##### DATA TO EXAMINE
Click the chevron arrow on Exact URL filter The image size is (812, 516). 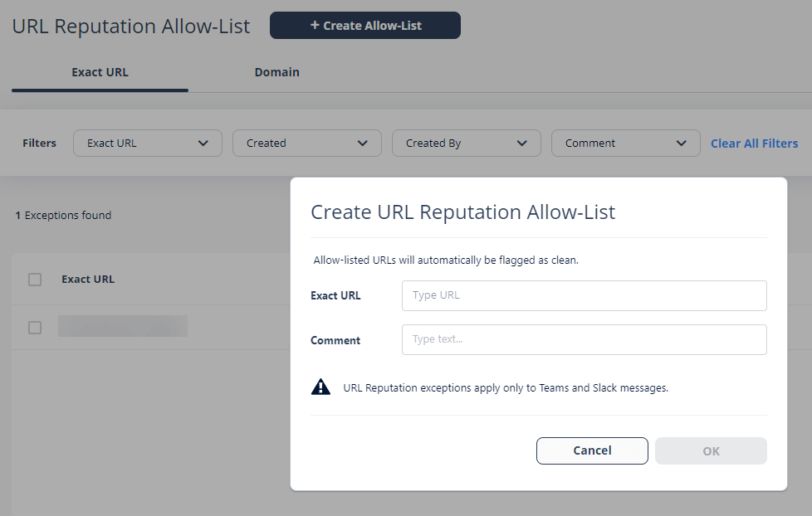tap(203, 144)
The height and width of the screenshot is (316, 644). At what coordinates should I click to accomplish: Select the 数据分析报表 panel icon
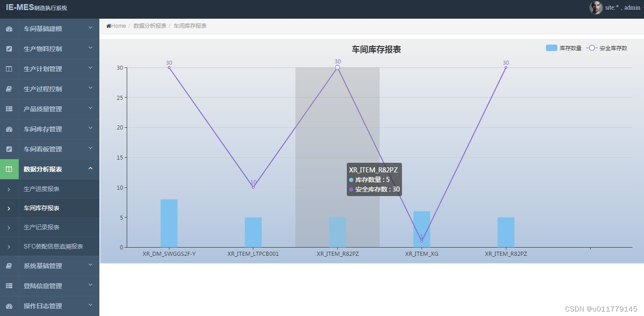point(10,169)
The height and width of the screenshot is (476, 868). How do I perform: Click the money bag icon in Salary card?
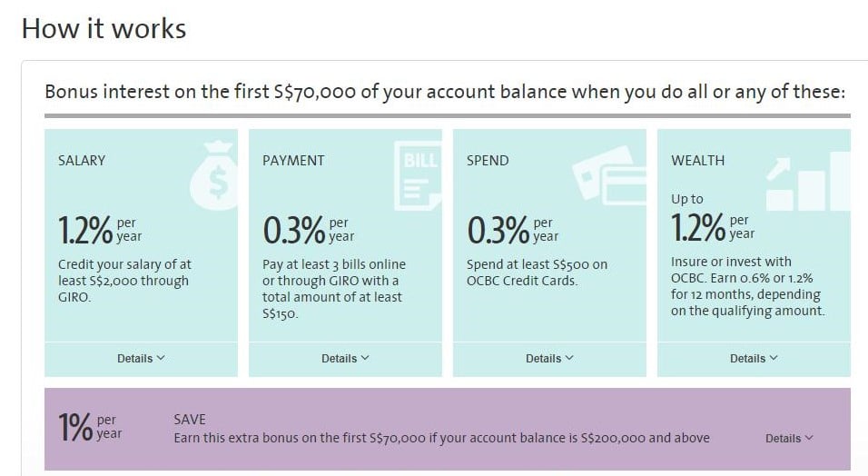[x=214, y=175]
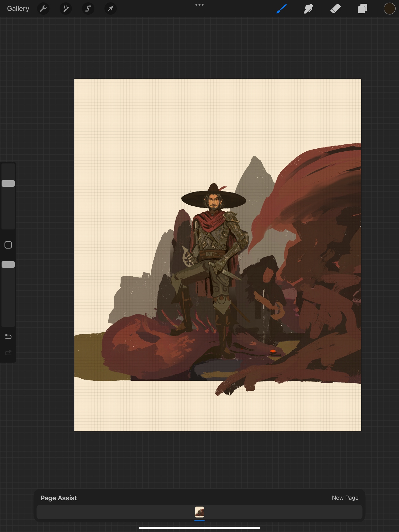Select the Brush tool
Screen dimensions: 399x532
pos(281,9)
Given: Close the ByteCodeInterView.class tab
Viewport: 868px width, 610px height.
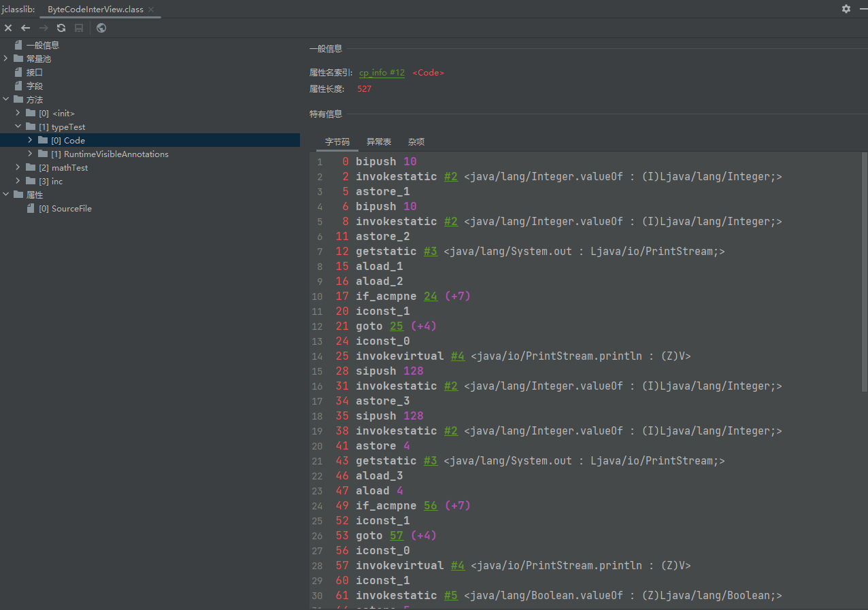Looking at the screenshot, I should point(152,10).
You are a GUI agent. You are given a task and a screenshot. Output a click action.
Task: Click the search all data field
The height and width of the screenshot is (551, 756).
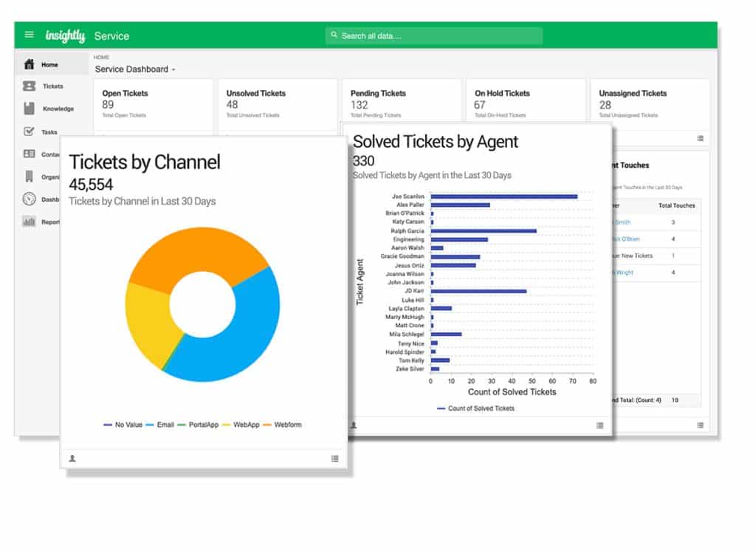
##########
INSTRUCTIONS TO FOLLOW: Beginning with the line containing "The height and width of the screenshot is (476, 868)." and ending with the last line of the data, output those lines exactly and nothing more. Omit every picture.

SOLUTION FOR THIS EXERCISE:
The height and width of the screenshot is (476, 868). How do I perform: Click the money bag icon in Salary card?
[x=214, y=175]
Select the Brush tool
Screen dimensions: 399x532
pos(281,9)
Given: Close the ByteCodeInterView.class tab
Viewport: 868px width, 610px height.
Looking at the screenshot, I should point(152,10).
You are a GUI agent. You are given a task and a screenshot. Output a click action.
Task: Click the search all data field
The height and width of the screenshot is (551, 756).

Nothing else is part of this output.